Snakes, Spiders, Giant Lizards and a Huge Flaming Hole in the Ground
Thursday, August 30th, 2012First of all, apologies for taking so long between posts. We’re presently in Iran, and while internet is easy to find here, there are two minor problems:
1. Wifi is not, so uploading posts is a bit tricky
2. My ‘blog is blocked here, so I have to use a workaround to get to it, which means that Flash won’t work, which means photos have to be uploaded one at a time, which is kind of time consuming.
But rest assured that I’ve got two more entries written and will be posting them both within the next couple of days. Now back to our regularly scheduled post:
Turkmenistan is one of the most unusual and least visitable countries on Earth. Another of the former Soviet central Asian nations, it differs from the others in two important respects. First, it is quite wealthy, having huge reserves of natural gas. Second, its early years were guided by a dictatiorial president who was, it’s generally agreed, pretty much insane. President Niyazov, who styled himself “Turkmenbashi” (leader of the Turkmens) took the country down some odd paths. He created a massive personality cult around himself. He changed the Turkmen name for the month of April to his mother’s name. He built outrageously large and garish buildings and monuments (including the famous 12m high golden statue of himself that revolved so that it was constantly facing the sun.) And he cut the country off from virtually all outside influence. Since his death in 2006, the new government has done much to slowly dismantle Turkmenbashi’s personality cult, but has kept the same paranoiac philosophy and love for grandiose architectural statements.
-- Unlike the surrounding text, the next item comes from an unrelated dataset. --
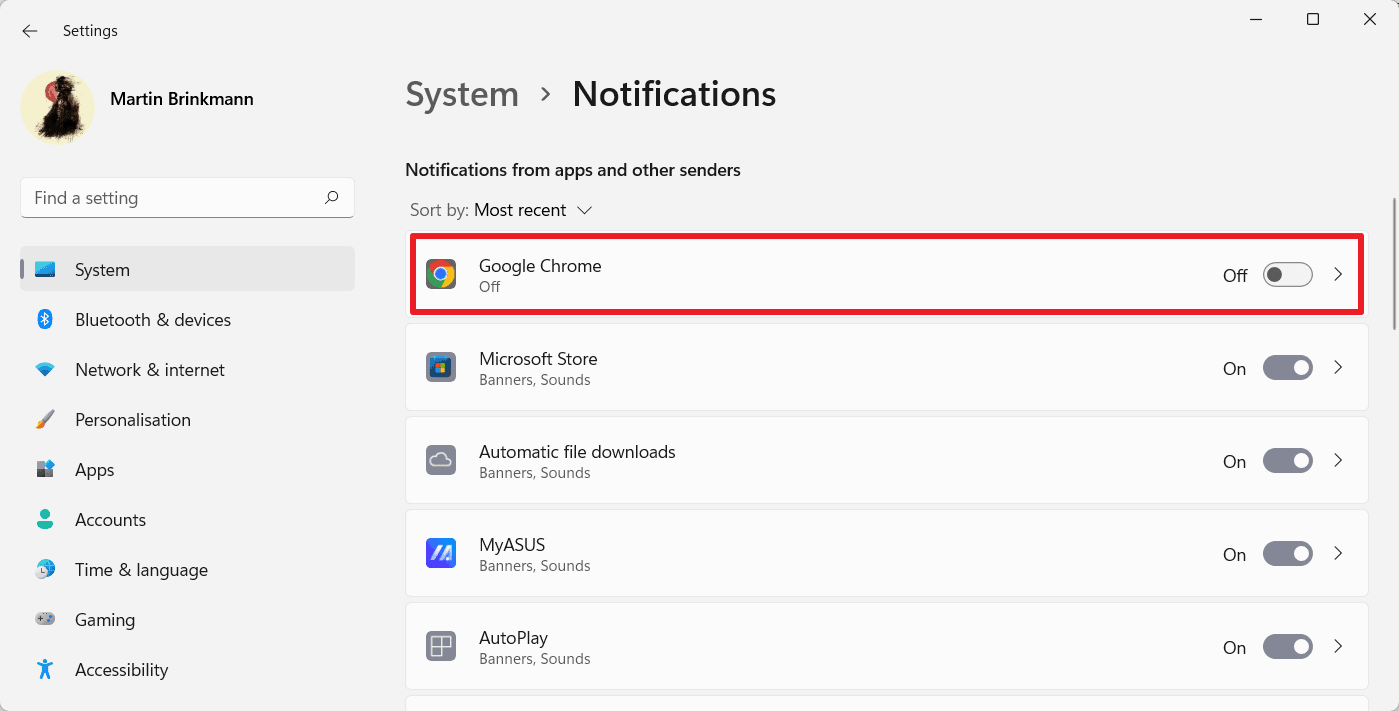The height and width of the screenshot is (711, 1399).
Task: Open Network & internet settings
Action: [x=149, y=369]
All of this is at its most obvious in the capital of Ashgabat (which you’ll read more about in the next entry.) But it was barely noticeable at all in the far north town of Konye Urgench, separated from the capital by over 500km of desert.
Our share taxi from the Uzbek border let us out near the bazaar, whose contents spilled out into the surrounding streets. The bustle, the chaos, the dust, the huge piles of melons, the mud brick architecture, the women in traditional dress… all of these combined to make Konye Urgench feel like the prototypical central Asian town.